WORK TO BE COMPLETED: Reproduce everything from "SensOre to earn" down to "at the project." in the article below about SensOre's lithium rights stake, keeping every word as it appears in the text.

23 December | Exploration

SensOre to earn lithium rights stake at Gateway’s Australian gold project

Through its Exploration Venture AI (EXAI) subsidiary, SensOre has signed an agreement with Gateway Mining’s unit Gateway Projects WA ) to earn a stake of up to 80% in lithium rights at the Montague Gold Project, located in Western Australia. 

The farm-in joint venture agreement is intended to assess and target the lithium exploration potential at the project.

Under the terms of the agreement, EXAI will initially invest $1.5m to earn a 51% stake in rights associated with lithium and related by-products within selected tenements at the gold project. 

Gateway will continue to hold its existing rights to all other minerals, including precious and base metals. EXAI will make a further investment of $3m to earn an additional stake of 29% in the lithium rights within the selected tenements. 

The parties intend to enter a formal joint venture agreement soon after EXAI achieves the first earn-in. Once both earn-ins are completed, Gateway Mining will have the option to reclaim a 10% stake in the lithium rights from SensOre. In exchange, Gateway will pay three times the total expenditure paid by SensOre. 

Gateway managing director Mark Cossom said: “This is a fantastic opportunity for Gateway, allowing a specialist exploration group to bring their proprietary technology to bear to potentially unlock the lithium potential of our tenements, without Gateway having to redirect its resources away from its core gold exploration activities.”

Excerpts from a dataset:
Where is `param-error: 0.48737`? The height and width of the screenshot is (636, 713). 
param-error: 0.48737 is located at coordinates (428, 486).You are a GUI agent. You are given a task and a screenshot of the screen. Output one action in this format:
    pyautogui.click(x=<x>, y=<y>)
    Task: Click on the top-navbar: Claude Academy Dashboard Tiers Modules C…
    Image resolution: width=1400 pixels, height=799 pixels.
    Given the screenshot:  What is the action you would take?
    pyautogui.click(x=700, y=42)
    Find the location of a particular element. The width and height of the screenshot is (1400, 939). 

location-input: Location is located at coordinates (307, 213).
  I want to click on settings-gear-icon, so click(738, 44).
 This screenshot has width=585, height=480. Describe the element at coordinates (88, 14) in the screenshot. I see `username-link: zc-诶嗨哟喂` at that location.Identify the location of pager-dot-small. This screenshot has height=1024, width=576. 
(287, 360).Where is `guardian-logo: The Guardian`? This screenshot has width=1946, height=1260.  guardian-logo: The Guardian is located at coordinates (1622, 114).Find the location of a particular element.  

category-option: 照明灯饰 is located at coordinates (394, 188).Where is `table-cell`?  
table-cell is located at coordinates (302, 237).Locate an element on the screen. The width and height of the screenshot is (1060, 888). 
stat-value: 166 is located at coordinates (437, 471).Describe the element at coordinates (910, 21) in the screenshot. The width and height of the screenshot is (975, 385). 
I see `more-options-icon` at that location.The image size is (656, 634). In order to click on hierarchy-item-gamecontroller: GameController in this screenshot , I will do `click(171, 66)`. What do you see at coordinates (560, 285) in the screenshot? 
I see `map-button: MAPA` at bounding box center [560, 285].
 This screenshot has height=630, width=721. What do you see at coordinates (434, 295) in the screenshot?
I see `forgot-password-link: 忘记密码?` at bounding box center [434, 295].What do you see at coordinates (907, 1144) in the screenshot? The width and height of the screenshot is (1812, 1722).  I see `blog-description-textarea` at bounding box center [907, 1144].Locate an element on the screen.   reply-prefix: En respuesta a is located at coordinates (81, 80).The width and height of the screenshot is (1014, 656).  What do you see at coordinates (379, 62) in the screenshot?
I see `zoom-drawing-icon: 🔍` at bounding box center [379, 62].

SOLUTION FOR THIS EXERCISE:
SensOre to earn lithium rights stake at Gateway’s Australian gold project

Through its Exploration Venture AI (EXAI) subsidiary, SensOre has signed an agreement with Gateway Mining’s unit Gateway Projects WA ) to earn a stake of up to 80% in lithium rights at the Montague Gold Project, located in Western Australia. 

The farm-in joint venture agreement is intended to assess and target the lithium exploration potential at the project.